赤萩さんも元気が出たみたいだし、次の仕事に行く前に、食べそびれていた朝飯を摂りに帰ろうとしたんだけど、「弟はシメるけど、この写真は怖いので、何でも屋さん、何とかなりませんか?」と縋りつかれた。
気持ちの問題だから、別に自分で捨ててもなんてことないはずですよ、と言ったんだけど、その気持ちの問題で、自分で処理したくないです、とうるうる目で返されて、しょうがないから仕事として請けることにした。──そういえばこの人、恐怖映画を見て後悔するタイプの怖がりさんだったっけ。

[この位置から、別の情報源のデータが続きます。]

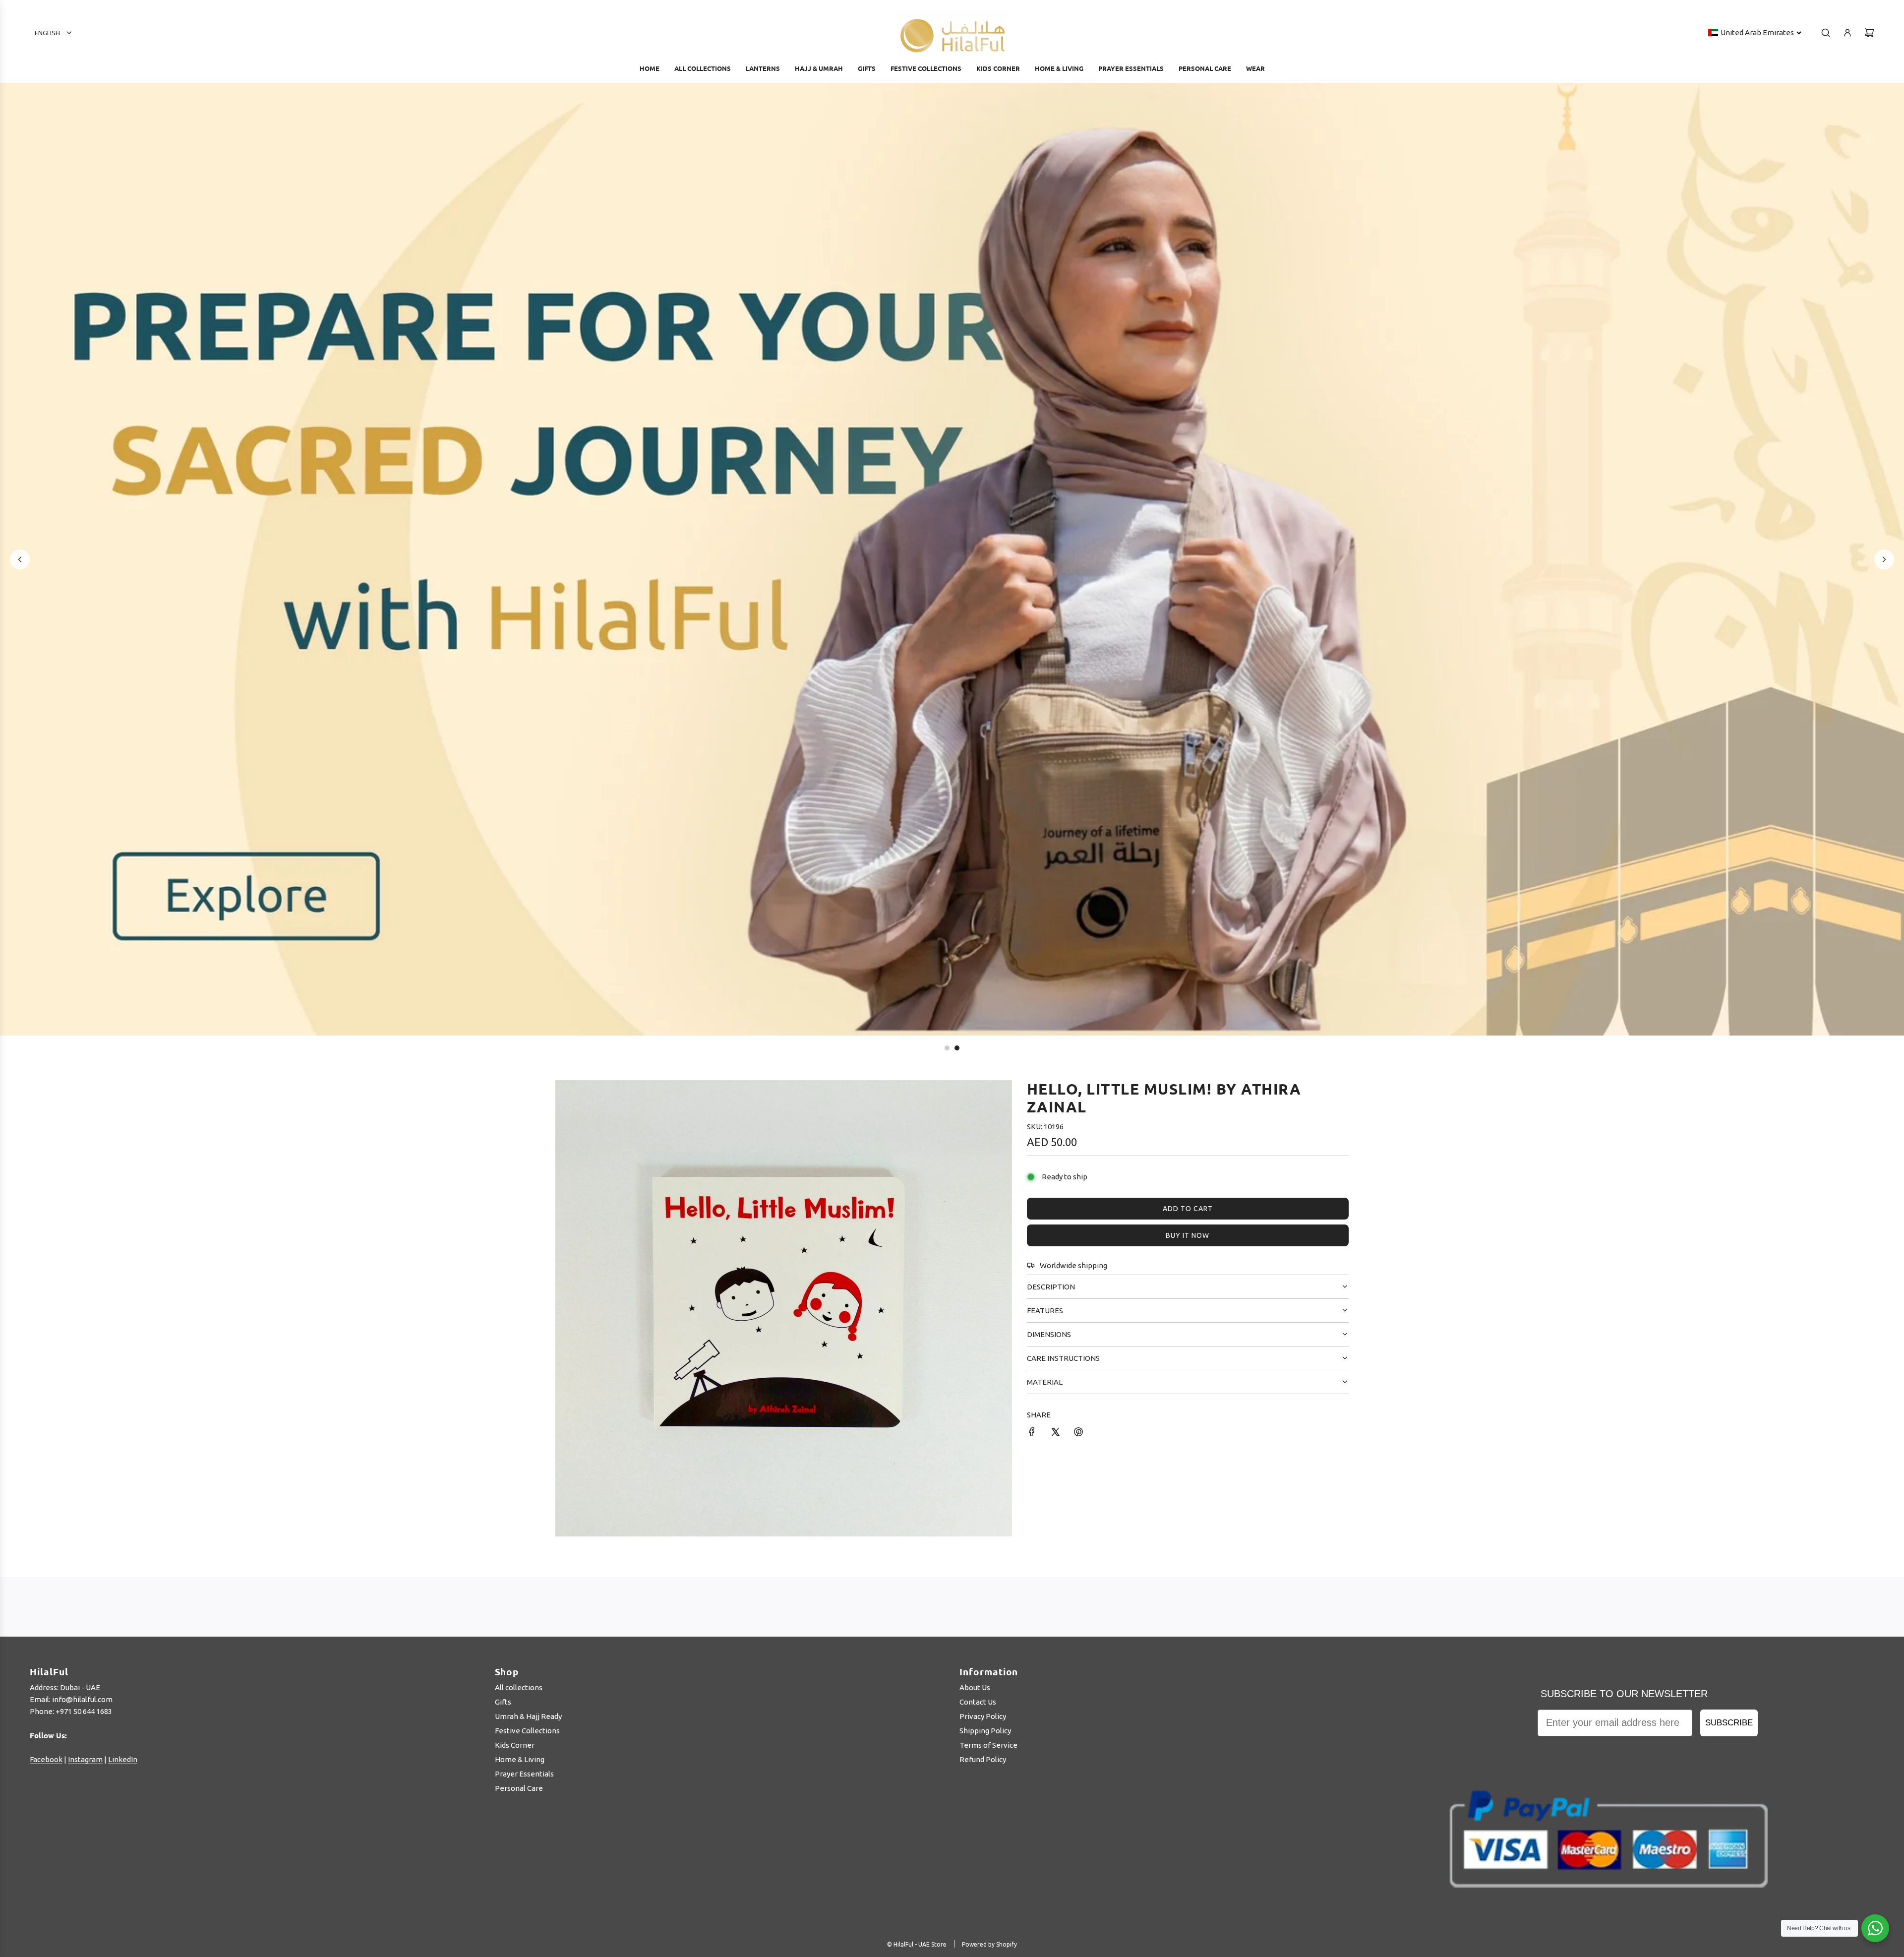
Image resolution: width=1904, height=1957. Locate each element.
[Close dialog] (1187, 854)
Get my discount (1042, 1079)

だけどまあ、夢とはいえ、毎晩毎晩電車に轢かれたり撥ねられたりしたら、そりゃ怖くもなるか。俺だって同じ目にあったら気力が削がれると思う。今だって気味が悪いとは思うけど……、俺はその夢見てないしな。
写真だけじゃなくて額縁ごと持って行って欲しいっていうから、仕事の分類としては単なる粗大ゴミの処理ということになる。ただそれだけのことなんだけど、赤萩さんは「いきなりのお願いだし、何でも屋さんのお陰で今夜は眠れるはずだから」と諭吉を数人上乗せしてくれた。──明日様子を聞いてみて、やっぱり眠れなかったというなら、これは返すことにしよう。
微妙なオカルト、かもしれない物件を持って、コンクリート打ちっぱなしのボロビル事務所兼住居に帰ってきたら、額縁は下の倉庫にしてるとこに一旦放置。月に一度の粗大ゴミの日に出すことにする。写真のほうは、朝飯の前に屋上に持って行って焼いた。レシピは塩ひと摘み。それだけ。これで大丈夫。多分。
ふう。
額の汗を拭って、伸びをする。今日も頑張ろう。